◆ **Task description**
Copy, exactly and without additions, every line in the records below from the one holding "Shower Hire (668, 1779)" through the one holding "Биржи (56, 2340)", both ends included.

*** Opening Record excerpts ***

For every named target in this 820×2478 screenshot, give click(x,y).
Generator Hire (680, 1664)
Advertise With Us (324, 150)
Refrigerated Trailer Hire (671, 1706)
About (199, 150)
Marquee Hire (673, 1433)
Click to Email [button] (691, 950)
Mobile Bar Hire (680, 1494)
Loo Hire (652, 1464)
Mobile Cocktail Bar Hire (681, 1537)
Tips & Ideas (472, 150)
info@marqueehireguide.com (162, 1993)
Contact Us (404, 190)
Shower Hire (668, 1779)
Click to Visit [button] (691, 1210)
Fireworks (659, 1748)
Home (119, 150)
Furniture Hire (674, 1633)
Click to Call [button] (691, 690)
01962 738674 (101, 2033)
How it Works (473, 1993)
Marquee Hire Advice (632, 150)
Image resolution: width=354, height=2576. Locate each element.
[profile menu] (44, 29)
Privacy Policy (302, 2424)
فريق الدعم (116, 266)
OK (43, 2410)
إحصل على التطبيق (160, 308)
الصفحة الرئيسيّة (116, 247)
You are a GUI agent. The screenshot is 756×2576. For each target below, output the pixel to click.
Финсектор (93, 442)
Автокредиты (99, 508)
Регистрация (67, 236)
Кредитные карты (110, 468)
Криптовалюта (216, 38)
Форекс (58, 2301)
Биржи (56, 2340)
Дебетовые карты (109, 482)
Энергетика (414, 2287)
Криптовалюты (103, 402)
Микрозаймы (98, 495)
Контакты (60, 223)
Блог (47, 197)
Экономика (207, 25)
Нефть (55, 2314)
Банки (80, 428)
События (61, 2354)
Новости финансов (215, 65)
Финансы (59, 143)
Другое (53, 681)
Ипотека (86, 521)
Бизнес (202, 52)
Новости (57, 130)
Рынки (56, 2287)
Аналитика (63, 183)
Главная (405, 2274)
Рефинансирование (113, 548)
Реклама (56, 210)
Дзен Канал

*** Closing Record excerpts ***

◆ **Exercise response**
Shower Hire (668, 1779)
Click to Visit [button] (691, 1210)
Fireworks (659, 1748)
Home (119, 150)
Furniture Hire (674, 1633)
Click to Call [button] (691, 690)
01962 738674 (101, 2033)
How it Works (473, 1993)
Marquee Hire Advice (632, 150)
Image resolution: width=354, height=2576. Locate each element.
[profile menu] (44, 29)
Privacy Policy (302, 2424)
فريق الدعم (116, 266)
OK (43, 2410)
إحصل على التطبيق (160, 308)
الصفحة الرئيسيّة (116, 247)
You are a GUI agent. The screenshot is 756×2576. For each target below, output the pixel to click.
Финсектор (93, 442)
Автокредиты (99, 508)
Регистрация (67, 236)
Кредитные карты (110, 468)
Криптовалюта (216, 38)
Форекс (58, 2301)
Биржи (56, 2340)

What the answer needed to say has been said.